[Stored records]
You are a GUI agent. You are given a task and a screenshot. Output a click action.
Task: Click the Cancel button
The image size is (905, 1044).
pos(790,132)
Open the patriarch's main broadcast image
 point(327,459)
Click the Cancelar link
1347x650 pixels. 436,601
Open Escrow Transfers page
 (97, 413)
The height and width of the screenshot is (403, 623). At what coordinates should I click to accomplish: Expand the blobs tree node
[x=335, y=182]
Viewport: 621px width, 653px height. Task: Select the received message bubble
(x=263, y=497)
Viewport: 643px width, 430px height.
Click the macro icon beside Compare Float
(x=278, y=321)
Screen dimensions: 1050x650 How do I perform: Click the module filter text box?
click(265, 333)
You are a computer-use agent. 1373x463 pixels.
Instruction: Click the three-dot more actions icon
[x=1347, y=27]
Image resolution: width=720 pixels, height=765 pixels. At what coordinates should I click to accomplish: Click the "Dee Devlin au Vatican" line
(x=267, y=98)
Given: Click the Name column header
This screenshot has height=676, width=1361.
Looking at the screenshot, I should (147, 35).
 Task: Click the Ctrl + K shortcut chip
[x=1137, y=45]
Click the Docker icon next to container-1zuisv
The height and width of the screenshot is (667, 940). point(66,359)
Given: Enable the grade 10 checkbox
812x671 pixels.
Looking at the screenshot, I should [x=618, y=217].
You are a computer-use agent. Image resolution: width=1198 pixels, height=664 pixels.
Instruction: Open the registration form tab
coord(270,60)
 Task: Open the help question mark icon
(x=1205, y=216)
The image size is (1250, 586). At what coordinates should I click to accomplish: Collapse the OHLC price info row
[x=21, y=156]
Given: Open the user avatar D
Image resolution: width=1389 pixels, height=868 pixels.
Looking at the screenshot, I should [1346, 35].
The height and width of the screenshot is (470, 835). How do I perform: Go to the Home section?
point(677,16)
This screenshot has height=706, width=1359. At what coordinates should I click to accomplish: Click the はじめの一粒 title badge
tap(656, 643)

__ACTIVITY__
Please return exactly the lines that run from the line with "812x671 pixels." through the end of the records above, both included, and nothing more.

__ANSWER BOX__
812x671 pixels.
Looking at the screenshot, I should [x=618, y=217].
You are a computer-use agent. Image resolution: width=1198 pixels, height=664 pixels.
Instruction: Open the registration form tab
coord(270,60)
 Task: Open the help question mark icon
(x=1205, y=216)
The image size is (1250, 586). At what coordinates should I click to accomplish: Collapse the OHLC price info row
[x=21, y=156]
Given: Open the user avatar D
Image resolution: width=1389 pixels, height=868 pixels.
Looking at the screenshot, I should [1346, 35].
The height and width of the screenshot is (470, 835). How do I perform: Go to the Home section?
point(677,16)
This screenshot has height=706, width=1359. At what coordinates should I click to accomplish: Click the はじめの一粒 title badge
tap(656, 643)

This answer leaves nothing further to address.